▸ **WORK REQUIRED**
Only the lines from the one containing "Open the 通策医疗 stock link" through the end of the entries should be returned, exactly as they are, with the pictures omitted.

▸ **AVAILABLE RECORDS**
------------------------------------

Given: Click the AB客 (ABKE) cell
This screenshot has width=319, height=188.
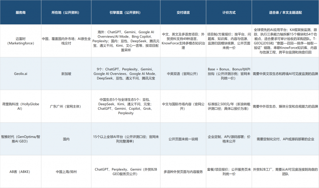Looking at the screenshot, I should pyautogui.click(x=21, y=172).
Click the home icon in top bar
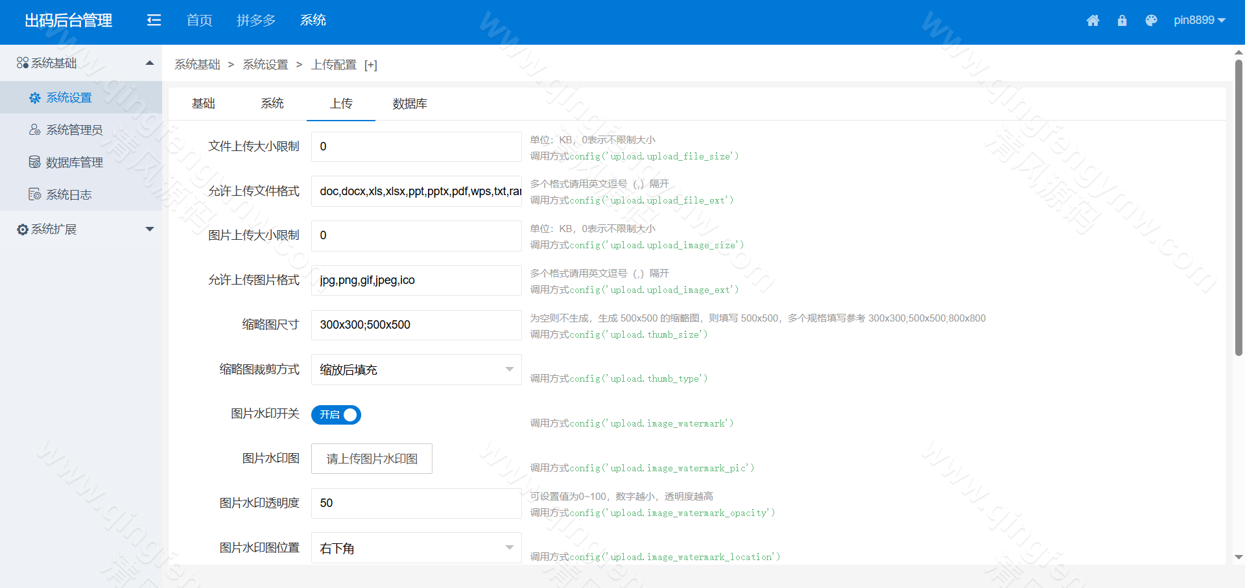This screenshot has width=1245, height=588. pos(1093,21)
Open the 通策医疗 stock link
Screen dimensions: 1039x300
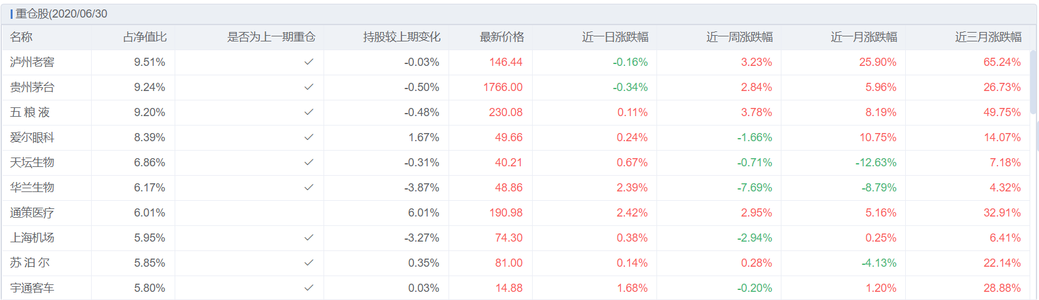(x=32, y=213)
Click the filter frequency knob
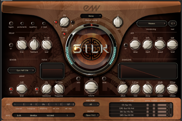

------------------------------------

▸ **EXERCISE SOLUTION**
Open the 通策医疗 stock link
Screen dimensions: 1039x300
(x=32, y=213)
Click the filter frequency knob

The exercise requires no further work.